=== Prompt ===
Note on the material below: return exactly the lines from the line that holds "Task: Click the New file toolbar icon" through the line that holds "The image size is (838, 634).", and leave out each picture.

=== The records ===
—————

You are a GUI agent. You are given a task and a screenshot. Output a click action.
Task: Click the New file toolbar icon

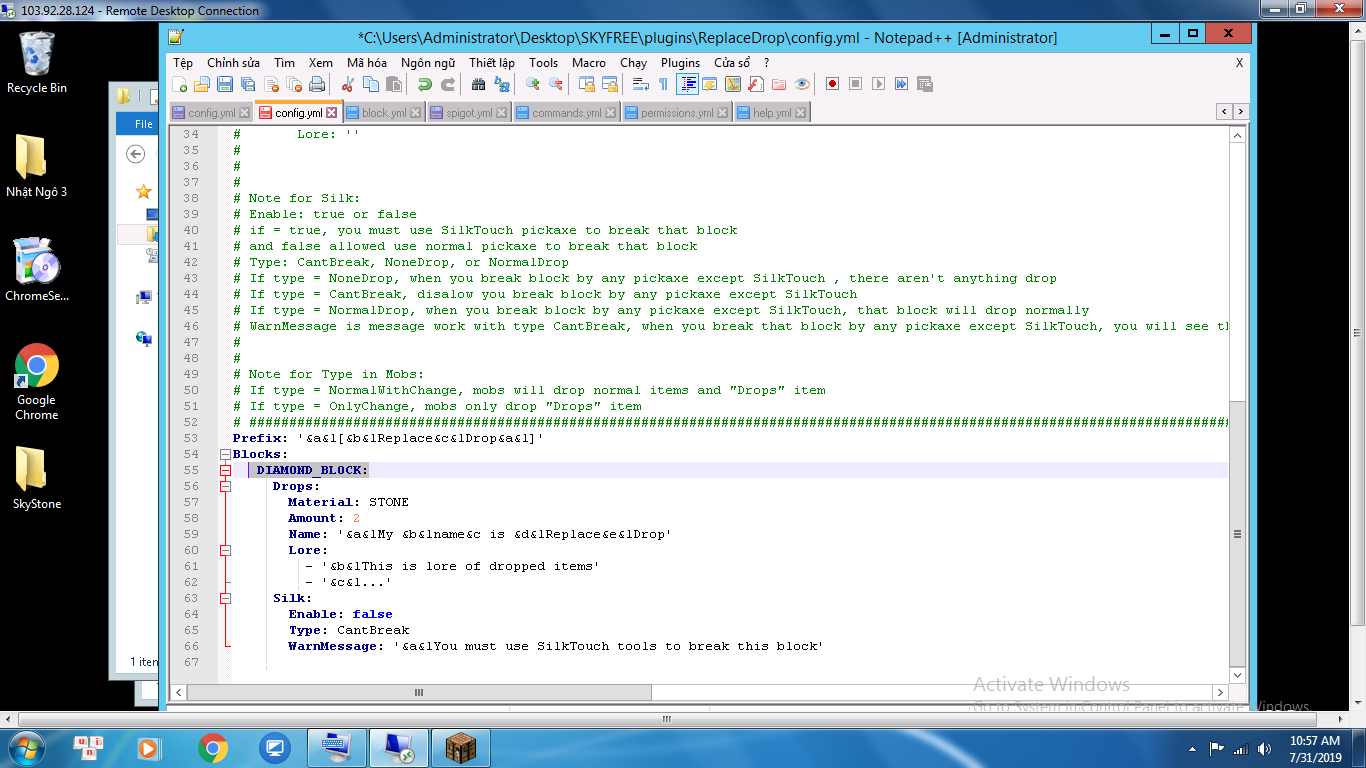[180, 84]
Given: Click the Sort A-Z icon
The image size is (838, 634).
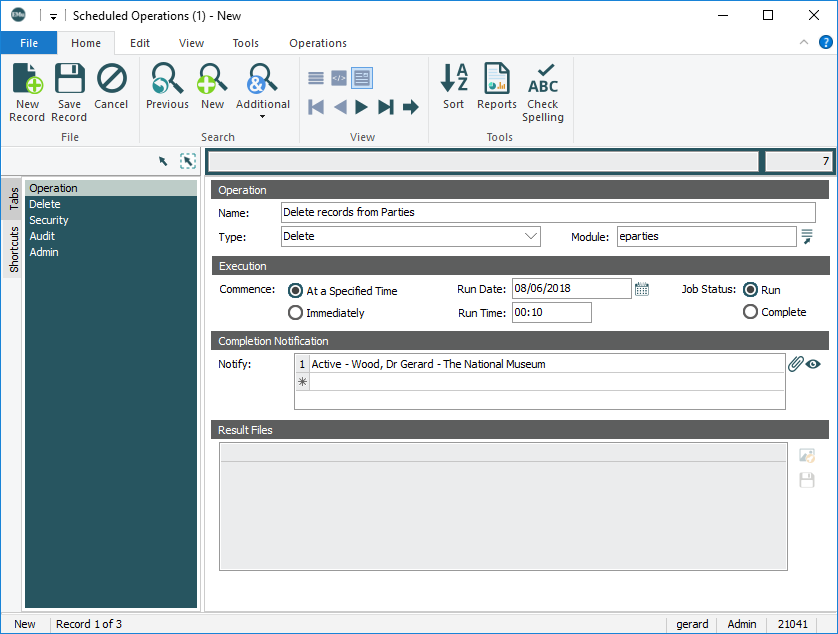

—————

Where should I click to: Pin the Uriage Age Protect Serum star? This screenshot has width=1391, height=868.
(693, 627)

—————

=== Task result ===
Task: Click the New file toolbar icon

[180, 84]
Given: Click the Sort A-Z icon
The image size is (838, 634).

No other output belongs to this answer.